Principal Scientist, Chemical Process and Analytical Development

Role Summary

The Chemical Process and Analytical Development (CPAD) group located in Bothell, WA is responsible for the development of chemical processes and analytical methods for novel drug-linkers (linker-payloads) used in antibody-drug conjugates (ADCs). Our process chemists, analytical chemists, and chemical engineers collaborate to discover phase-appropriate synthetic routes and chemical processes to accelerate the delivery of life saving medicines to patients, and to develop robust and innovative synthetic processes to novel commercial drug-linker candidates that drive the next generation of targeted cancer therapy.
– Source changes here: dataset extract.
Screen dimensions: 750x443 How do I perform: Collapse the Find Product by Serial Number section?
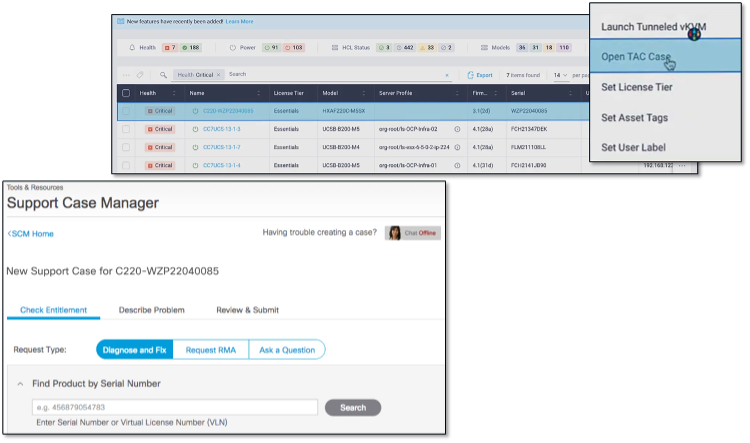(21, 383)
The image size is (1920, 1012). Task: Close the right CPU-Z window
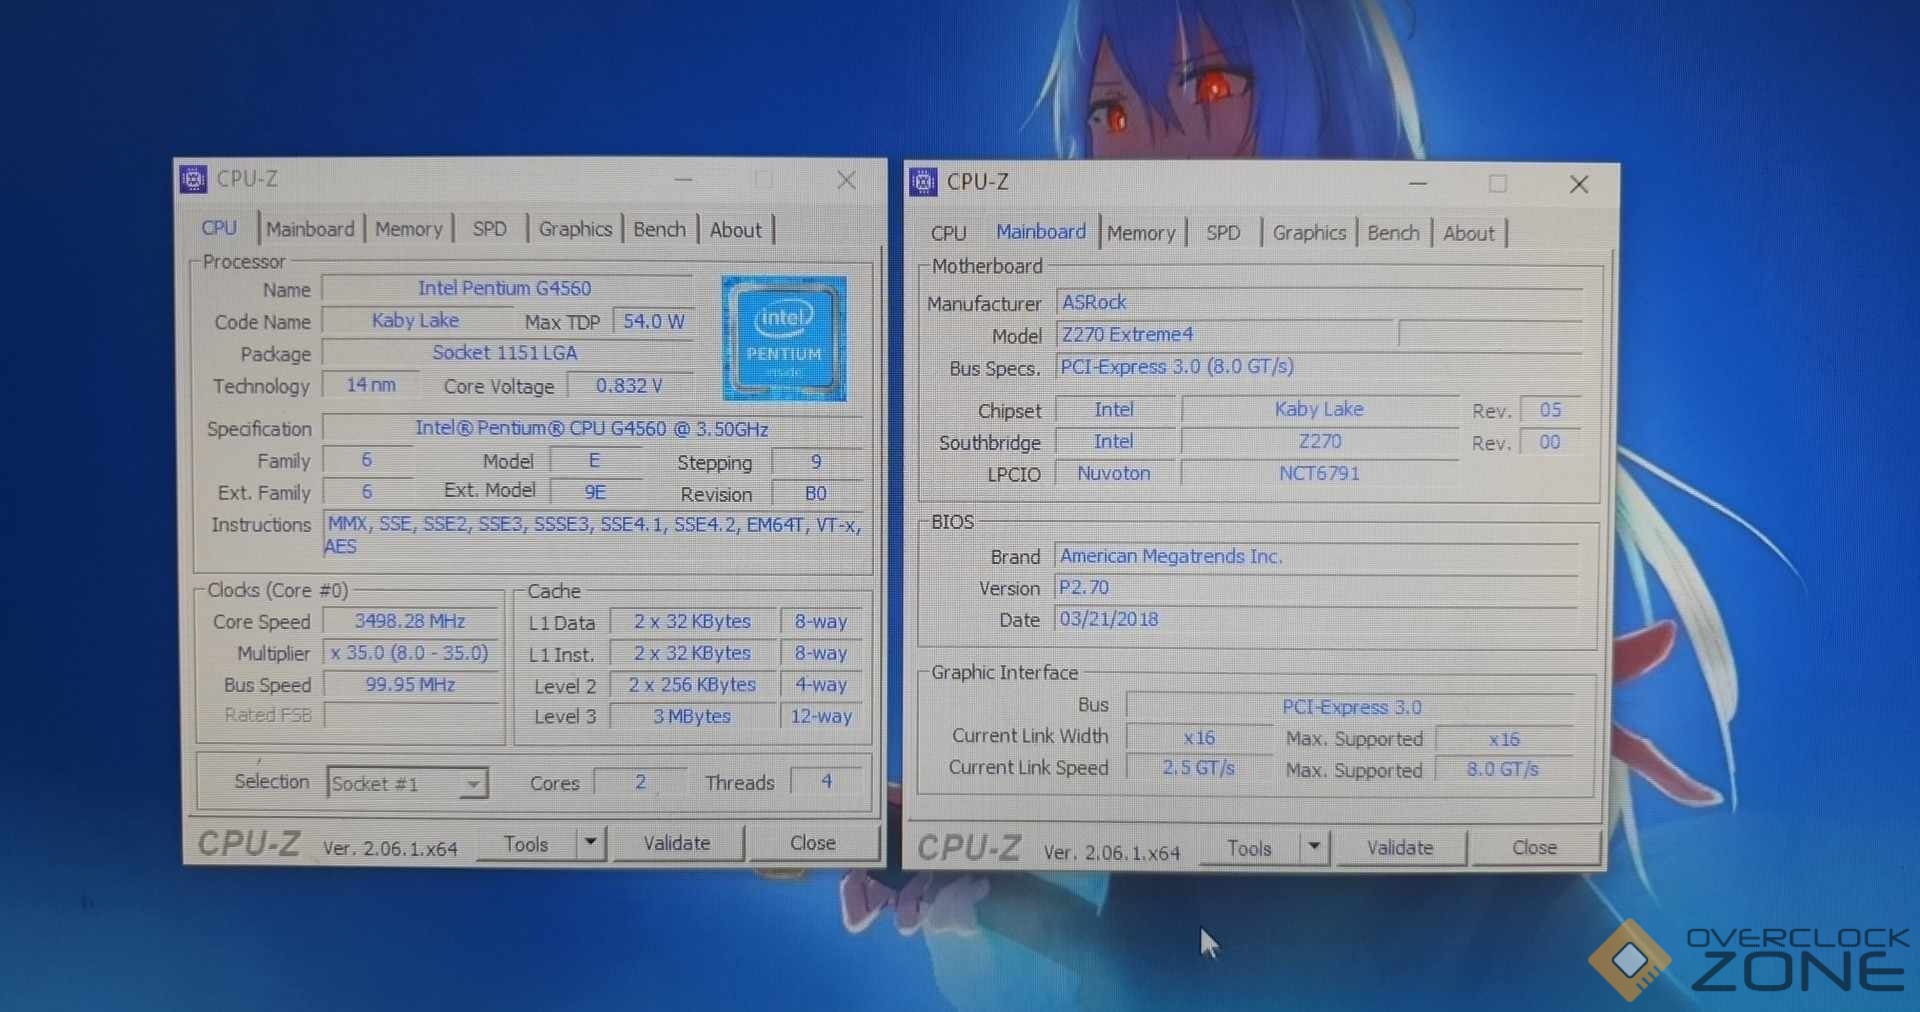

As a Principal Scientist in CPAD, you will provide technical leadership to a team of process chemists engaged in route screening/selection, process development, and process characterization for our growing drug-linker portfolio. You will drive the development of safe and scalable chemistry by leveraging state-of-the-art technologies such as high-throughput experimentation, data-rich experimentation, catalysis, continuous processing, and predictive technologies. You will spearhead the advancement of Pfizer’s oncology portfolio through personal laboratory effort as well as oversee external resources through technology transfer and campaign execution at CDMOs. You will serve as a technical and strategic leader for early and late-phase programs while mentoring junior staff members in a supportive and inclusive work environment. You will propose technical and strategic solutions to management and represent process chemistry in cross-functional teams requiring excellent communication skills. Finally, you will be expected to establish an external presence as technical leader in the field by authoring journal articles and presenting at leading external scientific meetings.

Role Responsibilities

• Design and execute well-planned laboratory experiments that require complex data analysis.
• Maintain high standards for all laboratory records, reports, patents, regulatory documents, and external communications.
• Employ state-of-the art technologies including high-throughput experimentation, data-rich experimentation, computational tools, and predictive software to accelerate process development.
• Be recognized as a technical leader internally and externally by authoring publications and presenting externally.
• Drive technical aspects of early and late phase pharmaceutical development.
• Lead technology transfer to internal sites or external CDMOs for GMP manufacturing while managing CRO/CMO resources.
• Persuasively communicate abstract concepts, ideas, and solutions to project teams, leadership, and cross-functional teams.
• Establish and deliver on tight timelines aligned with our portfolio goals.
• Promote a supportive and inclusive work environment and mentor junior staff.
• Maintain an understanding of the activities and research carried out by the project team members.
• Lead authoring for patents and regulatory documents.
• Leverage knowledge and experience to guide cross-functional team decisions.
• Build strong relationships with stakeholders to advocate for our department.

Qualifications

• PhD in Organic Chemistry with 4+ years of experience in pharmaceutical process development, including route design, scale-up, and GMP manufacturing; or a master‚Äôs degree with 10+ years of relevant experience.
• Proven track record of scientific innovation and impact, demonstrated through authorship of peer-reviewed publications, patents, or presentations at recognized scientific conferences.
• A sound understanding of modern synthetic organic chemistry principles, process development, engineering, analytical and purification technologies.
• Excellent written and oral communication skills, with a demonstrated ability to effectively collaborate with stakeholders.
• In-depth knowledge of pharmaceutical development from pre-clinical to commercialization.
• Experience in a regulated pharmaceutical environment including GMP deliveries and regulatory authoring.
• This is an on-site designated role, and you will be expected to work five days per week on-site.

Preferred Qualifications

• Experience with drug-linkers for ADCs or other targeted mixed-modality therapeutics.
• Experience in mentoring scientific staff, both directly and in a matrix environment.
• Experience with technology transfer activities and CRO/CDMO resource management.